*** Input data Section Begins ***
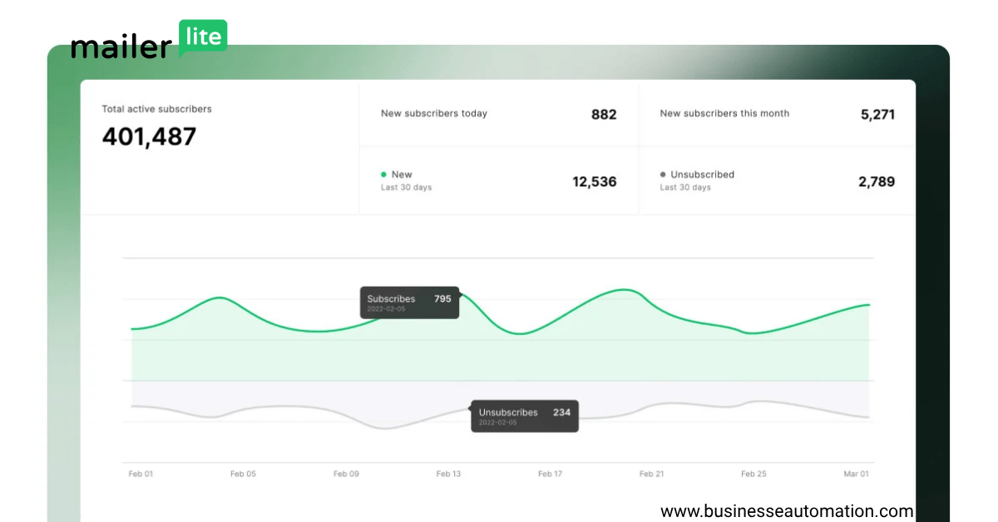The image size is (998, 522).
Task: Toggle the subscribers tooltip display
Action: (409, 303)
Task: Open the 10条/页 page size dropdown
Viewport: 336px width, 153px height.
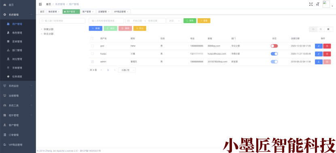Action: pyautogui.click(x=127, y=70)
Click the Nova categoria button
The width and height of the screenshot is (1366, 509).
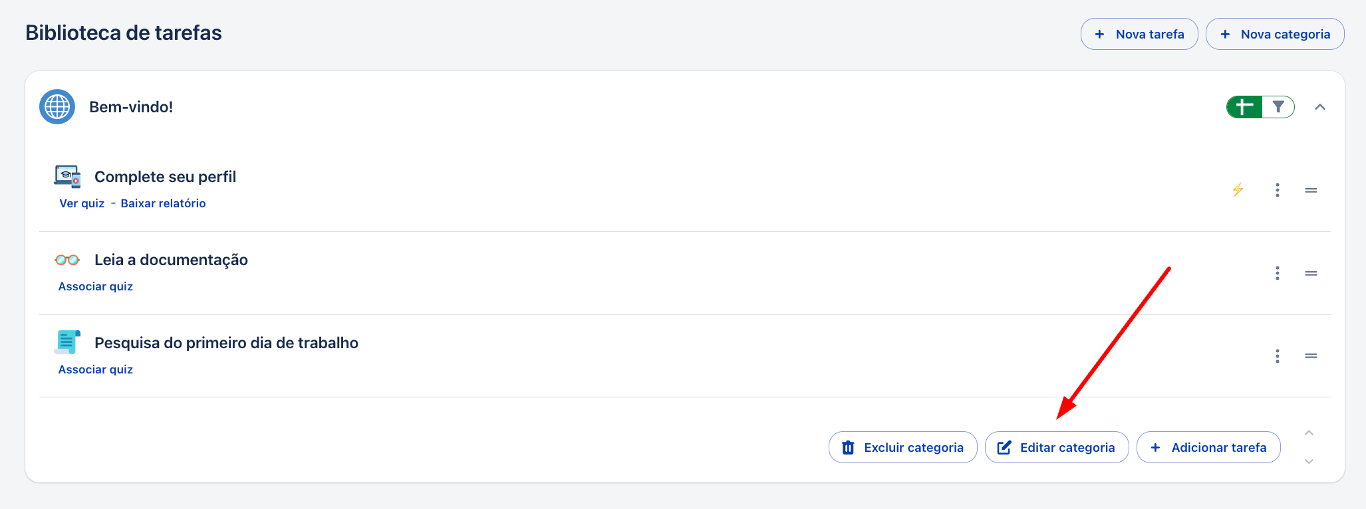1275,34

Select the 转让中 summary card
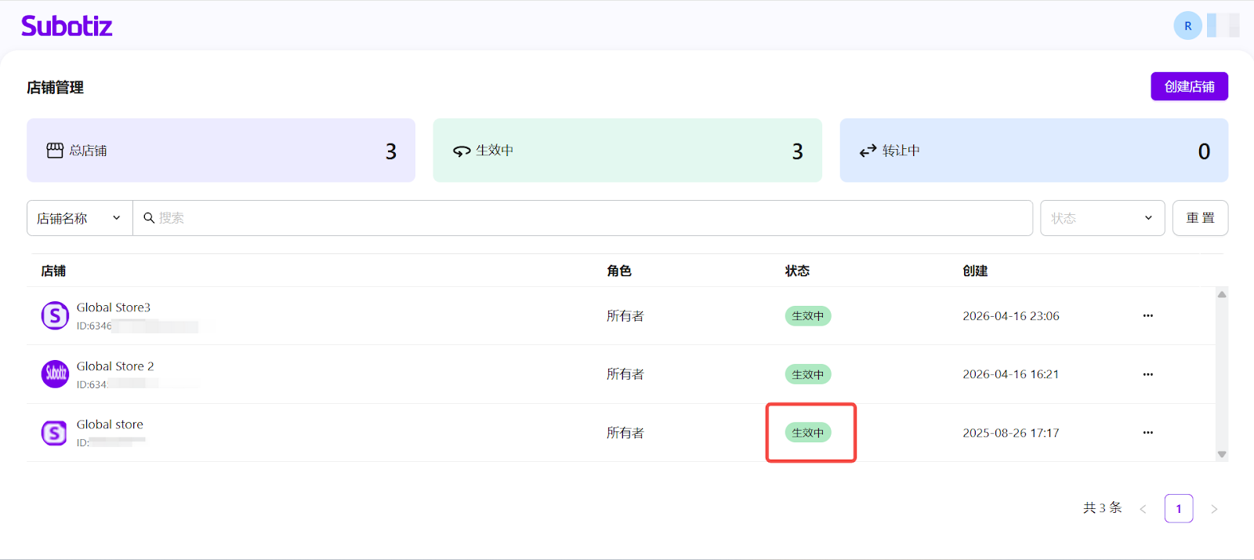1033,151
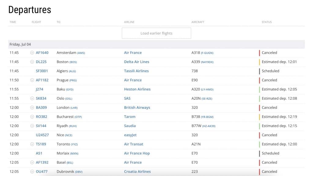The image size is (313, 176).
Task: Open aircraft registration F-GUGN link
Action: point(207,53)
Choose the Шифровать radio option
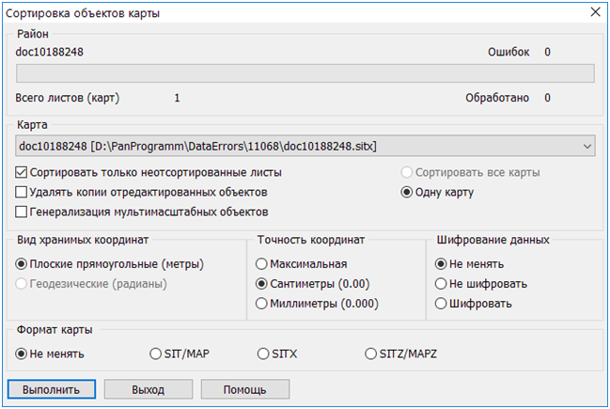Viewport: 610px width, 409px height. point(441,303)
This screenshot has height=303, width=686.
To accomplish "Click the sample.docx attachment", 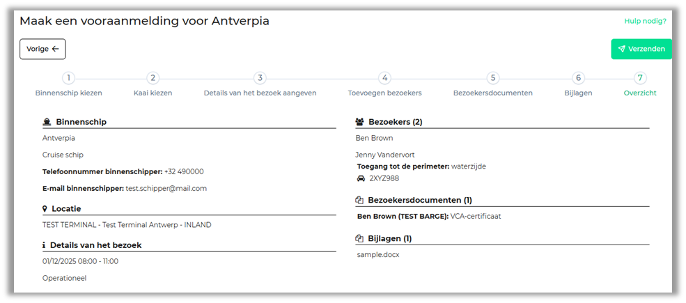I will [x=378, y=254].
*** Input data Section Ends ***
*** Input data Section Begins ***
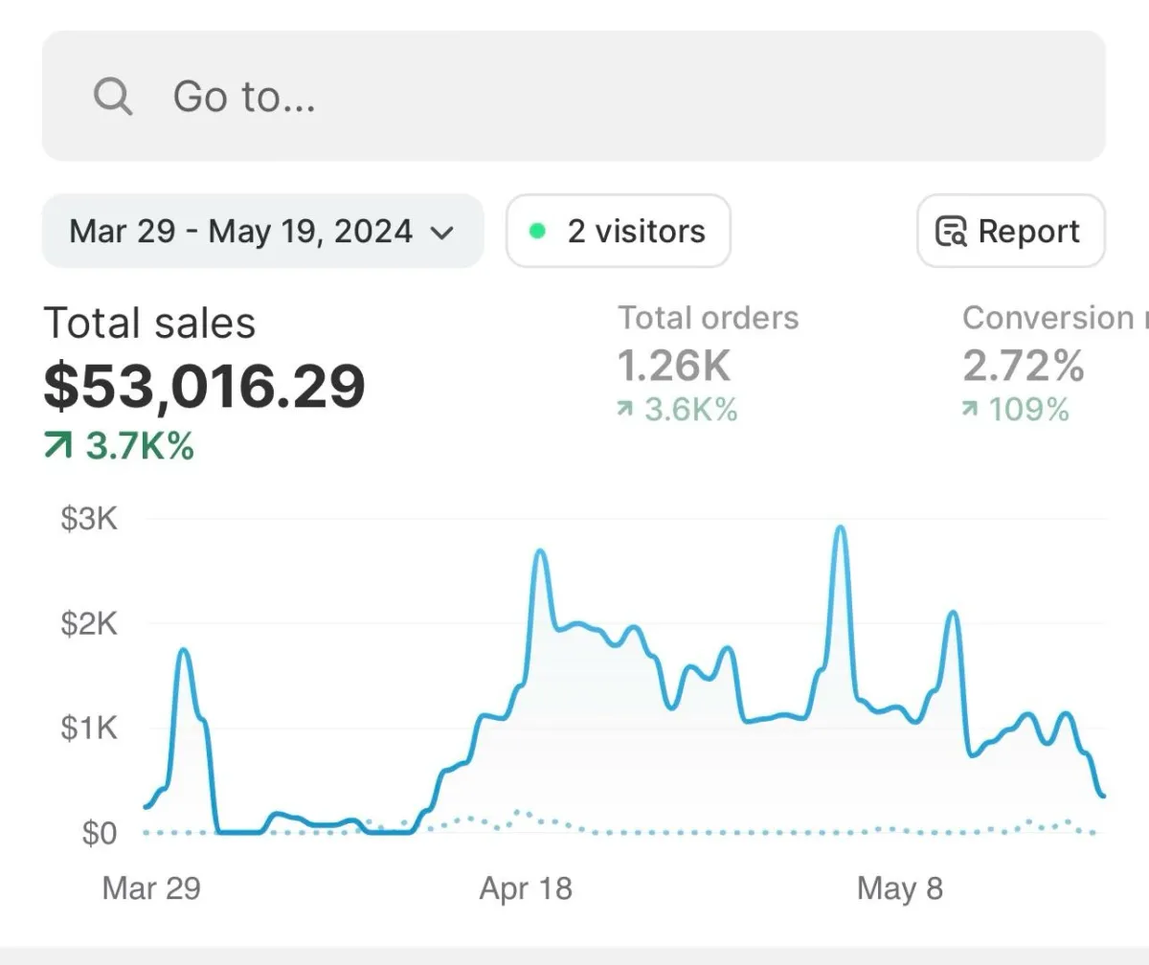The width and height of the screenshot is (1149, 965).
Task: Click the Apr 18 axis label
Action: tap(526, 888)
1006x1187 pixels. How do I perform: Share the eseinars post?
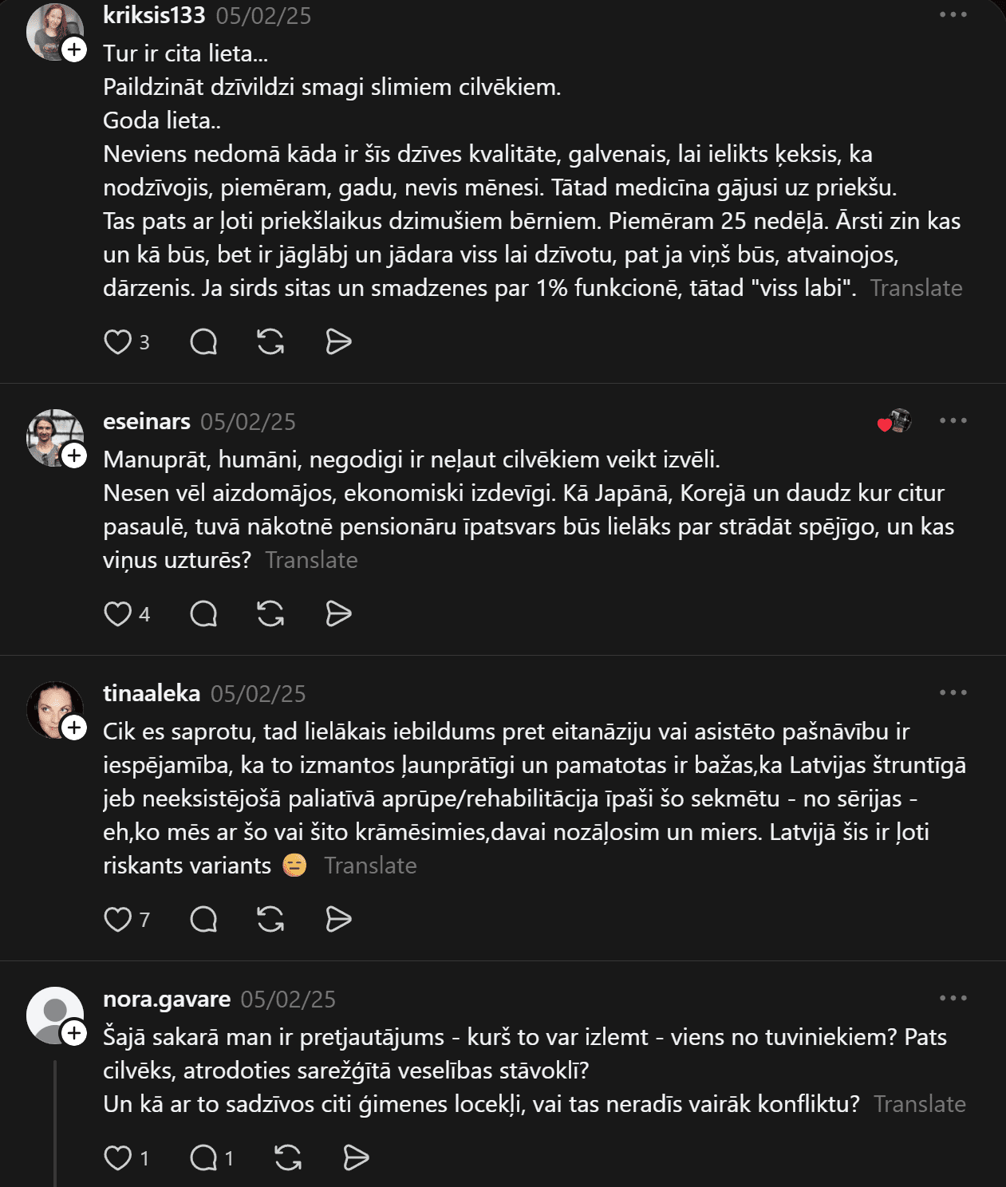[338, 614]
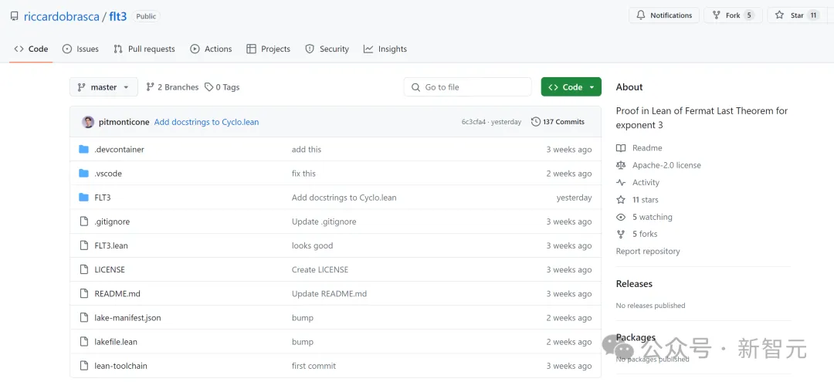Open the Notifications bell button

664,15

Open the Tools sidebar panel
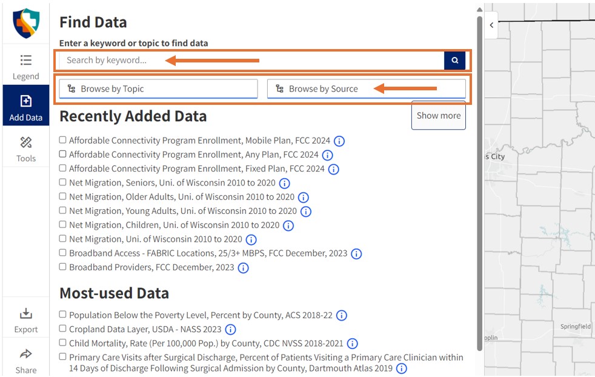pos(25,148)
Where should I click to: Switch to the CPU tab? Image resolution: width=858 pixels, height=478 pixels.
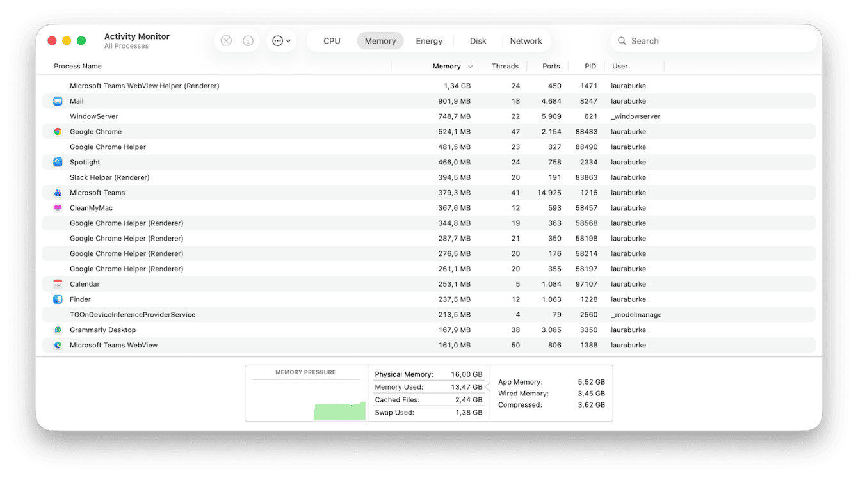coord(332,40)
*** Input data Section Ends ***
- _Activity_: Going by the entries above, repeat exactly the lines that start at the line with "Task: Open the 10条/页 page size dropdown" and go on through the line with "This screenshot has height=303, width=686.". Pictures are not part of the copy.

- _Answer to this problem_:
Task: Open the 10条/页 page size dropdown
Viewport: 336px width, 153px height.
Action: pyautogui.click(x=127, y=70)
Click the Nova categoria button
The width and height of the screenshot is (1366, 509).
1275,34

Select the 转让中 summary card
1033,151
The image size is (313, 176).
Task: Open aircraft registration F-GUGN link
Action: point(207,53)
Choose the Шифровать radio option
Viewport: 610px width, 409px height. point(441,303)
This screenshot has height=303, width=686.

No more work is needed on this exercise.